Saved entries
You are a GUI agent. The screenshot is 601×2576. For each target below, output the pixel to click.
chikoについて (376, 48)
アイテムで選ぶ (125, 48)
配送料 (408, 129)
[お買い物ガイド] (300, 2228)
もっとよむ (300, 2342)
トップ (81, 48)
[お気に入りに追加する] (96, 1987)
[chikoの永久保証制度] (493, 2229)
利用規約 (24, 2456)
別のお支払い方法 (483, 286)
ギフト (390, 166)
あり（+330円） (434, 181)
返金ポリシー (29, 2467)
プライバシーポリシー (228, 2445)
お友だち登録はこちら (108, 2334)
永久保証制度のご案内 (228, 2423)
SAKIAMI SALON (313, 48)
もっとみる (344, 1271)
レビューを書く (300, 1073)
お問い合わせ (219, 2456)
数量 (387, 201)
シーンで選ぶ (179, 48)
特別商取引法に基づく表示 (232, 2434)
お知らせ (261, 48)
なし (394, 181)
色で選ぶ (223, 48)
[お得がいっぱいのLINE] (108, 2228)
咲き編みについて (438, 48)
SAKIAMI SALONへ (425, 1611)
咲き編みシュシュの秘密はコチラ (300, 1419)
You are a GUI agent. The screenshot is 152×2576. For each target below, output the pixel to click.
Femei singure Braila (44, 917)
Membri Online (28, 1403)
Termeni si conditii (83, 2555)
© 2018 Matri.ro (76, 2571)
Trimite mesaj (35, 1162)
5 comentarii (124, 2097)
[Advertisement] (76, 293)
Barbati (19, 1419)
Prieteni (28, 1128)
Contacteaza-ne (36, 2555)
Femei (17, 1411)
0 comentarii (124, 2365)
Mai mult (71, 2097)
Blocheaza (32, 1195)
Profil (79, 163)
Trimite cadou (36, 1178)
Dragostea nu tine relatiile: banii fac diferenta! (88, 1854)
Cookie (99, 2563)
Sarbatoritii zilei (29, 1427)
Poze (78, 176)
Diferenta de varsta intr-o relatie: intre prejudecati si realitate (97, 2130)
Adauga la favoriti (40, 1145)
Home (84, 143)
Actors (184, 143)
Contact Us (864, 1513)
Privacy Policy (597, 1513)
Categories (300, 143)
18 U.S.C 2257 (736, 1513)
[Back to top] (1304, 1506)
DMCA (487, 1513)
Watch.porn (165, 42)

### Task description
Send back every record, precisely as written.

### Solution to this task
You are a GUI agent. The screenshot is 601×2576. For each target below, output the pixel to click.
chikoについて (376, 48)
アイテムで選ぶ (125, 48)
配送料 (408, 129)
[お買い物ガイド] (300, 2228)
もっとよむ (300, 2342)
トップ (81, 48)
[お気に入りに追加する] (96, 1987)
[chikoの永久保証制度] (493, 2229)
利用規約 (24, 2456)
別のお支払い方法 (483, 286)
ギフト (390, 166)
あり（+330円） (434, 181)
返金ポリシー (29, 2467)
プライバシーポリシー (228, 2445)
お友だち登録はこちら (108, 2334)
永久保証制度のご案内 (228, 2423)
SAKIAMI SALON (313, 48)
もっとみる (344, 1271)
レビューを書く (300, 1073)
お問い合わせ (219, 2456)
数量 (387, 201)
シーンで選ぶ (179, 48)
特別商取引法に基づく表示 (232, 2434)
お知らせ (261, 48)
なし (394, 181)
色で選ぶ (223, 48)
[お得がいっぱいのLINE] (108, 2228)
咲き編みについて (438, 48)
SAKIAMI SALONへ (425, 1611)
咲き編みシュシュの秘密はコチラ (300, 1419)
You are a GUI agent. The screenshot is 152×2576. For each target below, output the pixel to click.
Femei singure Braila (44, 917)
Membri Online (28, 1403)
Termeni si conditii (83, 2555)
© 2018 Matri.ro (76, 2571)
Trimite mesaj (35, 1162)
5 comentarii (124, 2097)
[Advertisement] (76, 293)
Barbati (19, 1419)
Prieteni (28, 1128)
Contacteaza-ne (36, 2555)
Femei (17, 1411)
0 comentarii (124, 2365)
Mai mult (71, 2097)
Blocheaza (32, 1195)
Profil (79, 163)
Trimite cadou (36, 1178)
Dragostea nu tine relatiile: banii fac diferenta! (88, 1854)
Cookie (99, 2563)
Sarbatoritii zilei (29, 1427)
Poze (78, 176)
Diferenta de varsta intr-o relatie: intre prejudecati si realitate (97, 2130)
Adauga la favoriti (40, 1145)
Home (84, 143)
Actors (184, 143)
Contact Us (864, 1513)
Privacy Policy (597, 1513)
Categories (300, 143)
18 U.S.C 2257 (736, 1513)
[Back to top] (1304, 1506)
DMCA (487, 1513)
Watch.porn (165, 42)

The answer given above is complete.